** Opening Page text block **
How to set up Travis CI to use linked (local) packages?

Ian Paschal

I use npm link myDependency within myPackage so that I can work on both at the same time (vs. publishing myDependency after every change and then updating myPackage to test it.)

I would like to be able to use Travis CI with myPackage but, as one could expect (I actually forgot, but it became quite obvious after attempting to build): running npm install on Travis won't manage to install the linked package.

So, what can I do? I saw someone suggest using a Docker container but that feels like a lot of infrastructure and I'm not experienced with Docker. Another option I thought of was adding a pre-install script to clone the dev branch of myDependency repo into the node_modules folder.

First though, I'm sure I'm not the first person who ever worked on two packages alongside each other, so there must be some consensus on how this should be done.

Ian Paschal

I solved this by replicating my development set-up on Travis.

The key to solving this involves giving Travis a way to access GitHub. To do this, log in to GitHub and go to the Personal access tokens page.

You’ll see a form with a field for the name of your token and what permissions you want to grant access to. Fill in a name such as "Travis CI Pull Repo" and select the "repo" section. None of the others are necessary, so no need to give access to them. At the bottom of the page is a green button "Generate token."

Back in your code editor, create a .travis.yml file in the root directory of your project if you don’t have one already. We will be using a RubyGem for the next step, so if you don’t have Ruby gems installed, you’ll need to download it. You can check if you have it installed by running gem -v in the terminal.

If you do, run the following in the terminal to install the Travis RubyGem:

gem install travis

Next, in the terminal, make sure you’re working in your project’s root directory, and use the Travis gem to add the access token to your .travis.yml file:

travis encrypt GH_TOKEN="token-from-github-goes-here" --add

If you were successful, your .travis.yml file should have a bunch of random text an encrypted token saved:

env:
  global:
    secure: "lots-of-seemingly-random-characters"

That’s it! Travis should now be able to pull (and push if that’s what you’re into) to your GitHub repository.
** Closing Page text block **
** Opening Provided information block **
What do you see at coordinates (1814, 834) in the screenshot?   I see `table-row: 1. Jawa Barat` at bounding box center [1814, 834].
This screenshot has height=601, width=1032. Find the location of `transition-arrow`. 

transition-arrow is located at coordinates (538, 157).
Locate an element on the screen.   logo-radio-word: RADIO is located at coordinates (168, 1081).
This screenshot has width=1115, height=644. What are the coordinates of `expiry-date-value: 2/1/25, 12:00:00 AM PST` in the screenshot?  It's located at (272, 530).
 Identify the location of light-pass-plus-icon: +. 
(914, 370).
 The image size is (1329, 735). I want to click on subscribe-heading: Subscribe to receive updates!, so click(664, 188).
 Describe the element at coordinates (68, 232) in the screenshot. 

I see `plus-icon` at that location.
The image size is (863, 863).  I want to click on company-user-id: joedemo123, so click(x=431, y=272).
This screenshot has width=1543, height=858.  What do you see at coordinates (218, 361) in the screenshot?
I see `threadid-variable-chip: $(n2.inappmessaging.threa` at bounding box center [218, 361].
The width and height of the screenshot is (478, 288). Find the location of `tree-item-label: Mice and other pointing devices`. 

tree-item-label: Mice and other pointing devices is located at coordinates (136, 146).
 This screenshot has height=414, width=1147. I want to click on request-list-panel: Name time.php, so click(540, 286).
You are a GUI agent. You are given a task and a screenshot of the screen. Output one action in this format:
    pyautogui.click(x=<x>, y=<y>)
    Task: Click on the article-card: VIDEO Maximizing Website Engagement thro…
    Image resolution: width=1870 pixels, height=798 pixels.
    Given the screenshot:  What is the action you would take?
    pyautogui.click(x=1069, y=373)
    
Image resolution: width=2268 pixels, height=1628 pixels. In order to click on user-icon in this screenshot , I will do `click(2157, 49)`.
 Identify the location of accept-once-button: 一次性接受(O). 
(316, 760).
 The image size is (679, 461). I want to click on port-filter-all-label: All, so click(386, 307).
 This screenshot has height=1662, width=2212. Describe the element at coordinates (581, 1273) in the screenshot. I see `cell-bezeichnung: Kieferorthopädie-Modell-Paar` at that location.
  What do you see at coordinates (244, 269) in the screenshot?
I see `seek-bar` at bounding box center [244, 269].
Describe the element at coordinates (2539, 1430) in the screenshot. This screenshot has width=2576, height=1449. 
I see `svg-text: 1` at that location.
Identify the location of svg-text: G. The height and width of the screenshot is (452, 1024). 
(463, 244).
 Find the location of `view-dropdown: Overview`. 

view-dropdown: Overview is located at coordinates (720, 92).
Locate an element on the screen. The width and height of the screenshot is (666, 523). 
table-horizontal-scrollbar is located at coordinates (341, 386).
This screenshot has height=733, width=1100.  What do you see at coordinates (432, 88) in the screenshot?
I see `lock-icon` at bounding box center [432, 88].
** Closing Provided information block **
■ **Exercise objective**
Please say which permission section the Travis CI page says to select when creating the GitHub personal access token.

■ **Exercise answer**
The "repo" section.